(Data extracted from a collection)
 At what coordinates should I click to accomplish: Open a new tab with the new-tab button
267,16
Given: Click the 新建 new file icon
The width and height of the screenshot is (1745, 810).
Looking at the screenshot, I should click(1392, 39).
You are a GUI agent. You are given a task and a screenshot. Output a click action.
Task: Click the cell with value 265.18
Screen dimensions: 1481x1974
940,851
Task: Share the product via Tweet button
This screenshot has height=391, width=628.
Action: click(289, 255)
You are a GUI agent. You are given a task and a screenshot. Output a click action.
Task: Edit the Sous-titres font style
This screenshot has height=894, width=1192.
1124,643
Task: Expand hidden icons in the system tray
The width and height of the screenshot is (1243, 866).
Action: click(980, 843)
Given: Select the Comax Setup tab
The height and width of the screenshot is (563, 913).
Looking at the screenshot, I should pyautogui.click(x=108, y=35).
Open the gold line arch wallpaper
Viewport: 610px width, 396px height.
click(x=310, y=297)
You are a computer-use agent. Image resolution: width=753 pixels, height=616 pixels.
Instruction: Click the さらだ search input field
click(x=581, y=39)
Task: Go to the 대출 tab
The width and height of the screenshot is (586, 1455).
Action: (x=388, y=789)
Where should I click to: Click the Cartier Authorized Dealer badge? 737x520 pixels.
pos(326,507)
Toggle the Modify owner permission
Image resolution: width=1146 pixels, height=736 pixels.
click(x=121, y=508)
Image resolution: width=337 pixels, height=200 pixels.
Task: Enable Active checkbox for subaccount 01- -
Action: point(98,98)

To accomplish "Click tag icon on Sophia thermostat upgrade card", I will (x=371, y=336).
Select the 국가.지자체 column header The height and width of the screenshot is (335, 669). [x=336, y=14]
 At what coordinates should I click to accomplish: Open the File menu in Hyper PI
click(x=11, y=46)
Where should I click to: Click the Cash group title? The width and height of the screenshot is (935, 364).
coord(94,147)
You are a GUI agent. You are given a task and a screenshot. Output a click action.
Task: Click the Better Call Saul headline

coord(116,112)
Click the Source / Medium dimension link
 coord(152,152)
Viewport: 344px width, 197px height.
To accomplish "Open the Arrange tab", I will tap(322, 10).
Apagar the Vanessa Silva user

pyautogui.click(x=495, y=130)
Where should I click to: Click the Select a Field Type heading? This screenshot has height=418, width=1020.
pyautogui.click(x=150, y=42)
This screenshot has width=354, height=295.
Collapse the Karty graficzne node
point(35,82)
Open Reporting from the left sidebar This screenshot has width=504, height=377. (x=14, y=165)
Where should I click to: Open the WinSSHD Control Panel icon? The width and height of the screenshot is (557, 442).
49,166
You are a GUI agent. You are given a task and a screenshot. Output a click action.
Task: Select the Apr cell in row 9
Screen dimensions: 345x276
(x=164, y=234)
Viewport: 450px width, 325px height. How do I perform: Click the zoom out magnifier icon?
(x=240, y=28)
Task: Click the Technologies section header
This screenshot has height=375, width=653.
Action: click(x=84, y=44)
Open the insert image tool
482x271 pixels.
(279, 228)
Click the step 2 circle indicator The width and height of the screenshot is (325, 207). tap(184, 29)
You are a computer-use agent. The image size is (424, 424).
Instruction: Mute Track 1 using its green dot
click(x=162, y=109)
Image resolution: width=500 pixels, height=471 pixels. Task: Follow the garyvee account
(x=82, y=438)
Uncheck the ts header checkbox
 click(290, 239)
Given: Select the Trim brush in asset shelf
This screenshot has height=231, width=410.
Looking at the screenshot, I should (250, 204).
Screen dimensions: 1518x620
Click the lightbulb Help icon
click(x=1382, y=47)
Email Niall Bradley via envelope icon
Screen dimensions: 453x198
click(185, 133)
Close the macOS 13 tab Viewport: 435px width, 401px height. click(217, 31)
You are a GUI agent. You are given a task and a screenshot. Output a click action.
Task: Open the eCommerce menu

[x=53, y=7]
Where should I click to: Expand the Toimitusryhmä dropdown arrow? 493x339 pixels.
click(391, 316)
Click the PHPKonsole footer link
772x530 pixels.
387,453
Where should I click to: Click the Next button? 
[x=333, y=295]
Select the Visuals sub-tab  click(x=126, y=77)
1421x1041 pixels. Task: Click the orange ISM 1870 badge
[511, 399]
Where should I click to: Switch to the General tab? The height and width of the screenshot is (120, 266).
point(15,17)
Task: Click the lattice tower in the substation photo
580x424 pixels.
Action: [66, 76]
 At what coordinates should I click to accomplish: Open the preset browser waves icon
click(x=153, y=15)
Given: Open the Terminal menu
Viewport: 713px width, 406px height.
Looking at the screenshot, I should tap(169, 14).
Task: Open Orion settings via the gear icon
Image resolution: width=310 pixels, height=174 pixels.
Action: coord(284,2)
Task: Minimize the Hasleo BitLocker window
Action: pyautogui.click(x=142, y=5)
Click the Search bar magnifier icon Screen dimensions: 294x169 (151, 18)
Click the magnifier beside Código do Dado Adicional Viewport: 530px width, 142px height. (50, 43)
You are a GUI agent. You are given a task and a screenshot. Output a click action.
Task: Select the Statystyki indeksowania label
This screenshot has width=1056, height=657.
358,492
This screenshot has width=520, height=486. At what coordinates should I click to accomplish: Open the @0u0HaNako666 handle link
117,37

- [Required action]:
Down to the last line, reproduce the entries above precisely.

- [Response area]:
 At what coordinates should I click to accomplish: Open a new tab with the new-tab button
267,16
Given: Click the 新建 new file icon
The width and height of the screenshot is (1745, 810).
Looking at the screenshot, I should click(1392, 39).
You are a GUI agent. You are given a task and a screenshot. Output a click action.
Task: Click the cell with value 265.18
Screen dimensions: 1481x1974
940,851
Task: Share the product via Tweet button
This screenshot has height=391, width=628.
Action: click(289, 255)
You are a GUI agent. You are given a task and a screenshot. Output a click action.
Task: Edit the Sous-titres font style
This screenshot has height=894, width=1192.
1124,643
Task: Expand hidden icons in the system tray
The width and height of the screenshot is (1243, 866).
Action: click(980, 843)
Given: Select the Comax Setup tab
The height and width of the screenshot is (563, 913).
Looking at the screenshot, I should pyautogui.click(x=108, y=35).
Open the gold line arch wallpaper
Viewport: 610px width, 396px height.
click(x=310, y=297)
You are a computer-use agent. Image resolution: width=753 pixels, height=616 pixels.
Instruction: Click the さらだ search input field
click(x=581, y=39)
Task: Go to the 대출 tab
The width and height of the screenshot is (586, 1455).
Action: (x=388, y=789)
Where should I click to: Click the Cartier Authorized Dealer badge? 737x520 pixels.
pos(326,507)
Toggle the Modify owner permission
Image resolution: width=1146 pixels, height=736 pixels.
click(x=121, y=508)
Image resolution: width=337 pixels, height=200 pixels.
Task: Enable Active checkbox for subaccount 01- -
Action: point(98,98)

To accomplish "Click tag icon on Sophia thermostat upgrade card", I will (x=371, y=336).
Select the 국가.지자체 column header The height and width of the screenshot is (335, 669). [x=336, y=14]
 At what coordinates should I click to accomplish: Open the File menu in Hyper PI
click(x=11, y=46)
Where should I click to: Click the Cash group title? The width and height of the screenshot is (935, 364).
coord(94,147)
You are a GUI agent. You are given a task and a screenshot. Output a click action.
Task: Click the Better Call Saul headline

coord(116,112)
Click the Source / Medium dimension link
 coord(152,152)
Viewport: 344px width, 197px height.
To accomplish "Open the Arrange tab", I will tap(322, 10).
Apagar the Vanessa Silva user

pyautogui.click(x=495, y=130)
Where should I click to: Click the Select a Field Type heading? This screenshot has height=418, width=1020.
pyautogui.click(x=150, y=42)
This screenshot has width=354, height=295.
Collapse the Karty graficzne node
point(35,82)
Open Reporting from the left sidebar This screenshot has width=504, height=377. (x=14, y=165)
Where should I click to: Open the WinSSHD Control Panel icon? The width and height of the screenshot is (557, 442).
49,166
You are a GUI agent. You are given a task and a screenshot. Output a click action.
Task: Select the Apr cell in row 9
Screen dimensions: 345x276
(x=164, y=234)
Viewport: 450px width, 325px height. How do I perform: Click the zoom out magnifier icon?
(x=240, y=28)
Task: Click the Technologies section header
This screenshot has height=375, width=653.
Action: click(x=84, y=44)
Open the insert image tool
482x271 pixels.
(279, 228)
Click the step 2 circle indicator The width and height of the screenshot is (325, 207). tap(184, 29)
You are a computer-use agent. The image size is (424, 424).
Instruction: Mute Track 1 using its green dot
click(x=162, y=109)
Image resolution: width=500 pixels, height=471 pixels. Task: Follow the garyvee account
(x=82, y=438)
Uncheck the ts header checkbox
 click(290, 239)
Given: Select the Trim brush in asset shelf
This screenshot has height=231, width=410.
Looking at the screenshot, I should (250, 204).
Screen dimensions: 1518x620
Click the lightbulb Help icon
click(x=1382, y=47)
Email Niall Bradley via envelope icon
Screen dimensions: 453x198
click(185, 133)
Close the macOS 13 tab Viewport: 435px width, 401px height. click(217, 31)
You are a GUI agent. You are given a task and a screenshot. Output a click action.
Task: Open the eCommerce menu

[x=53, y=7]
Where should I click to: Expand the Toimitusryhmä dropdown arrow? 493x339 pixels.
click(391, 316)
Click the PHPKonsole footer link
772x530 pixels.
387,453
Where should I click to: Click the Next button? 
[x=333, y=295]
Select the Visuals sub-tab  click(x=126, y=77)
1421x1041 pixels. Task: Click the orange ISM 1870 badge
[511, 399]
Where should I click to: Switch to the General tab? The height and width of the screenshot is (120, 266).
point(15,17)
Task: Click the lattice tower in the substation photo
580x424 pixels.
Action: [66, 76]
 At what coordinates should I click to accomplish: Open the preset browser waves icon
click(x=153, y=15)
Given: Open the Terminal menu
Viewport: 713px width, 406px height.
Looking at the screenshot, I should tap(169, 14).
Task: Open Orion settings via the gear icon
Image resolution: width=310 pixels, height=174 pixels.
Action: coord(284,2)
Task: Minimize the Hasleo BitLocker window
Action: pyautogui.click(x=142, y=5)
Click the Search bar magnifier icon Screen dimensions: 294x169 (151, 18)
Click the magnifier beside Código do Dado Adicional Viewport: 530px width, 142px height. (50, 43)
You are a GUI agent. You are given a task and a screenshot. Output a click action.
Task: Select the Statystyki indeksowania label
This screenshot has width=1056, height=657.
358,492
This screenshot has width=520, height=486. At what coordinates should I click to accomplish: Open the @0u0HaNako666 handle link
117,37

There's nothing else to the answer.